I taught my intro to lace class for five students, it went pretty well. Everyone had the basics of cross and twist, whole stitch, half stitch, braids and windmill crossings by the end, which is a damn good start for 90 mins. (class was only supposed to be an hour. Whoops.)
The big thing of the day was the pluck-a-duck competition. You see Laura and Cesare have ducks, and had way too many male ducks, so they offered up freshly butchered ducks for the cooking A&S folks to prepare for feast. Of course we said ‘sure! We’re in! Can we have two?’. (Yes, we are kinda dumb, and sorta crazy). Two teams were in, each of us doing two ducks.
At this point in the story, I should mention that neither of us have ever plucked or gutted a duck before, and I don’t even much like eating duck. Sooo.. crazy? Yes indeed.
We chose two recipes, Duck in Clay, and a sweet roasted duck recipe. Neither are especially period, although both are plausible. The first is very simple. Take your still feathered duck, gut it. Stuff with apples and onions. Cover it in clay, bury in coals. Wait ’til supper. So our clay was really dry. And had some dirt in it, but mostly really dry. And Penn got the duck well coated and then we built a fire basically on top of it, and tossed copious amounts of charcoal on until it was a heap. Did I mention neither of us had ever cooked on coals before? Yeah. That too.
While that duck was going, we got to plucking. Penn did the first rough pluck, and then I took over and snuggled with Daffy to get as much down as I could off. I can’t lean over for very long, so I ended up lounged back with a dead duck on my apron to pluck down off. It was a moment, let me tell you. The farm ended up with a light haze of down (we saved all the bigger feathers). I can utterly see how sitting around plucking birds was a prime giggling, gossip activity for the women.
By the point that we were gutting and stuffing and sticking in a pot to put on the BBQ (coated cast iron and we didn’t have a grate for the fire, so we decided on putting it on the BBQ), it felt like fairly normal cooking.
We left both all afternoon, and honestly both of them were overcooked. The duck in clay had the clay crack and burn the top side of the duck. The duck on the bbq was just flat out in there too long (we erred on the side of overcooked rather than under, as much from being damn tired at this point than anything, but uncooked bird is not the look we want for food.)
The braised duck on the BBQ was not exciting. It tasted kinda like duck, with a sweet stuffing. Enh. The one in clay, however, was interesting.
I dug off the coals and expected to hit clay, but instead hit charred bird. Hrm. We got the charred mess of soot and feathers onto the cutting board and started poking. The top half just peeled right off in a sooty mess, but fortunately the bottom half was where the breast meat was hiding. Just the skin and feathers peeled off that part, which was a feature!

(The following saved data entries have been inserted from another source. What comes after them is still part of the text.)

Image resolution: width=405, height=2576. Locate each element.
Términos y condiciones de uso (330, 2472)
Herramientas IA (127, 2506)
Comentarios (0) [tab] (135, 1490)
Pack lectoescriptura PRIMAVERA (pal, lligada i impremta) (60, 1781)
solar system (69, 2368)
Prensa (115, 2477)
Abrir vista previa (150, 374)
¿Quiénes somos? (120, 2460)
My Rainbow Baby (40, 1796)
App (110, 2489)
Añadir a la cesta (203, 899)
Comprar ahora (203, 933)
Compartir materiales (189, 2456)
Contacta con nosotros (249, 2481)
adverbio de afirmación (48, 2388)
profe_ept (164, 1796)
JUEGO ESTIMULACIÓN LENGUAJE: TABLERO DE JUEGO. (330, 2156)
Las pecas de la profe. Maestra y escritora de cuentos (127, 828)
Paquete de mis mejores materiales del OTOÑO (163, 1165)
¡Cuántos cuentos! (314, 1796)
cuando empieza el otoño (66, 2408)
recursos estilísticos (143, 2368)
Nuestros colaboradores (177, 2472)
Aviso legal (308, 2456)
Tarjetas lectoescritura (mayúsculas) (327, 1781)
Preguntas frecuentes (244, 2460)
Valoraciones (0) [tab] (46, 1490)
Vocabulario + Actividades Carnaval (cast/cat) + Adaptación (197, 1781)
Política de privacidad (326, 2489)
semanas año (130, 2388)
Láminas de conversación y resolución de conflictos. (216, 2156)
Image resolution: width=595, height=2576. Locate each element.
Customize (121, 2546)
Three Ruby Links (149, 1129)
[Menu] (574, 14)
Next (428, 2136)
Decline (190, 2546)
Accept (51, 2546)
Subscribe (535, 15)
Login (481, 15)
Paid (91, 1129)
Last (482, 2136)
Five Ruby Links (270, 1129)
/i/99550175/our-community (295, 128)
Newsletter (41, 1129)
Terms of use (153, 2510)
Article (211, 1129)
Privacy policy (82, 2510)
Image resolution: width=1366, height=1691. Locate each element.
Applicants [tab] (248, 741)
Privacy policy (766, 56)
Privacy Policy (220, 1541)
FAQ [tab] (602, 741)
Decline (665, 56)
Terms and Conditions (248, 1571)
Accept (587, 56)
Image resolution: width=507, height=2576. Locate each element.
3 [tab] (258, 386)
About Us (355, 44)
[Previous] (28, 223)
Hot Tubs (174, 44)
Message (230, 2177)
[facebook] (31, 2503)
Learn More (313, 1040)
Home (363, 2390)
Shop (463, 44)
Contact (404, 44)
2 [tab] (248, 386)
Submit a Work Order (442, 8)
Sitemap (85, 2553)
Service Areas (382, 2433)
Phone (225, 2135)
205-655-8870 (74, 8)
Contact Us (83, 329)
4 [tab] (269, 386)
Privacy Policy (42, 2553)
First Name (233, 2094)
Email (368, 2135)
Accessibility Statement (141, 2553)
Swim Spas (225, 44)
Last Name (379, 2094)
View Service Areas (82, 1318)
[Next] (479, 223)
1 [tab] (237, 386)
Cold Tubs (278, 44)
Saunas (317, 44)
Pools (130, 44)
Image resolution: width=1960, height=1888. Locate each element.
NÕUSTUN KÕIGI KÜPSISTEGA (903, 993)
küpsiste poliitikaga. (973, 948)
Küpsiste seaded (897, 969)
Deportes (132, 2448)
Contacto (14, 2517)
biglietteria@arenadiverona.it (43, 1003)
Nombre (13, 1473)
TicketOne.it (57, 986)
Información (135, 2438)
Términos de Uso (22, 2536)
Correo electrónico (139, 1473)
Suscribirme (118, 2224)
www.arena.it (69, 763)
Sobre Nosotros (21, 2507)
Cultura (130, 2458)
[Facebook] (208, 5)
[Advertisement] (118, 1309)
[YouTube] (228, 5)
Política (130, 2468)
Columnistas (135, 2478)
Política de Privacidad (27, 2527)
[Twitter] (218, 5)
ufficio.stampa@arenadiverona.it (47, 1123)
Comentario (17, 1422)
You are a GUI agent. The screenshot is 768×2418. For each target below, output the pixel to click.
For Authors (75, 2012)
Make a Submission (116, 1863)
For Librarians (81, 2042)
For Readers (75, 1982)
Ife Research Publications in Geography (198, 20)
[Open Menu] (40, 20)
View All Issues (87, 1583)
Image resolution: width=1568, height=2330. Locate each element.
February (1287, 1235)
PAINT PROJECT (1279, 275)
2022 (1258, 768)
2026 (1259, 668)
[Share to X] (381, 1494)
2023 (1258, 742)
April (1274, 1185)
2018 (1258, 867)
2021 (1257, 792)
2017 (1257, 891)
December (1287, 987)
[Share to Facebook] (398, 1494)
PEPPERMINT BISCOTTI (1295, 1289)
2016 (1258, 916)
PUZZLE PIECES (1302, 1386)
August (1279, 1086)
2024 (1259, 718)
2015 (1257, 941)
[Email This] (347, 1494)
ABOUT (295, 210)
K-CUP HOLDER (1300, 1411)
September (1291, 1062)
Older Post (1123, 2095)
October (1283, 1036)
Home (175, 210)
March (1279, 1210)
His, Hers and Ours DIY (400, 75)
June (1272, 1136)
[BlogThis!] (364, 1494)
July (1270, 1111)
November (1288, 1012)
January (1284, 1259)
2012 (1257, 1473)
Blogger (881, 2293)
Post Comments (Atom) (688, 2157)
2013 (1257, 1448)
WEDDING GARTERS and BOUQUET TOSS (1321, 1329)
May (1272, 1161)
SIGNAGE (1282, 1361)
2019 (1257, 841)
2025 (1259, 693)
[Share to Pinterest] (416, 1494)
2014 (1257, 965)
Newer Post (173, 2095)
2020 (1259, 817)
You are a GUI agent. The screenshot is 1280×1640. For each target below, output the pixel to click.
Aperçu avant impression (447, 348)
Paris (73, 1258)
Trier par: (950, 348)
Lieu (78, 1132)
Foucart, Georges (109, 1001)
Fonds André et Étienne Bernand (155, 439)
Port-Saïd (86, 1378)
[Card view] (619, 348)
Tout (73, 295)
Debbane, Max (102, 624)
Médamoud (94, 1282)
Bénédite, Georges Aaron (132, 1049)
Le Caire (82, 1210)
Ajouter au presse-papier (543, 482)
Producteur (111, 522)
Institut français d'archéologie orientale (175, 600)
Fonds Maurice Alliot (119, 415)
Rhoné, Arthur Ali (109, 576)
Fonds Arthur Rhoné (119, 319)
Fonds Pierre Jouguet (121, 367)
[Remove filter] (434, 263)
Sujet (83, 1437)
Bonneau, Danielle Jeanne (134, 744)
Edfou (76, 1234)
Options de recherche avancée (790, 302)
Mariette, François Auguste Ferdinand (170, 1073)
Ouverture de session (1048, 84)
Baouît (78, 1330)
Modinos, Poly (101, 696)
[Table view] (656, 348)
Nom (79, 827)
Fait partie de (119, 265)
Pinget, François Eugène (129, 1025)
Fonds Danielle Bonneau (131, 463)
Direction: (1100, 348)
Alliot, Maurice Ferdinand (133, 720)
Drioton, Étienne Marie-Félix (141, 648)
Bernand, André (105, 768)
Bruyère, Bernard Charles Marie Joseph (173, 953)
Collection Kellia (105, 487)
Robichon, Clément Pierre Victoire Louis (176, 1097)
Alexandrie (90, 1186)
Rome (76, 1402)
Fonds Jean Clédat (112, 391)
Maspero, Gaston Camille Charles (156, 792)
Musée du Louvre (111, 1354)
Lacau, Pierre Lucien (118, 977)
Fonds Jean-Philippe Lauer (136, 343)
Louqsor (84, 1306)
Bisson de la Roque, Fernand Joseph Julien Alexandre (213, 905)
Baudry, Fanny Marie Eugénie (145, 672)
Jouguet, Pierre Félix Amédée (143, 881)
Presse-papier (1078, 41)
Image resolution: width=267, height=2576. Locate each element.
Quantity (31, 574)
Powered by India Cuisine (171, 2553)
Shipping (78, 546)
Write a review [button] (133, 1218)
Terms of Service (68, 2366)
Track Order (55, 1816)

We got no points for presentation (it’s not one of Penn or my strong suits, we really need to work on that) and I think it would have taken a gifted artist to make the duck look good at that point. Apparently it tasted pretty good, I got a nibble of the braised duck, but none of the duck in clay.
All in all, it was fun. Exhausting, vaguely disgusting and I am in no rush to ever do it again, but I’m glad we did it once!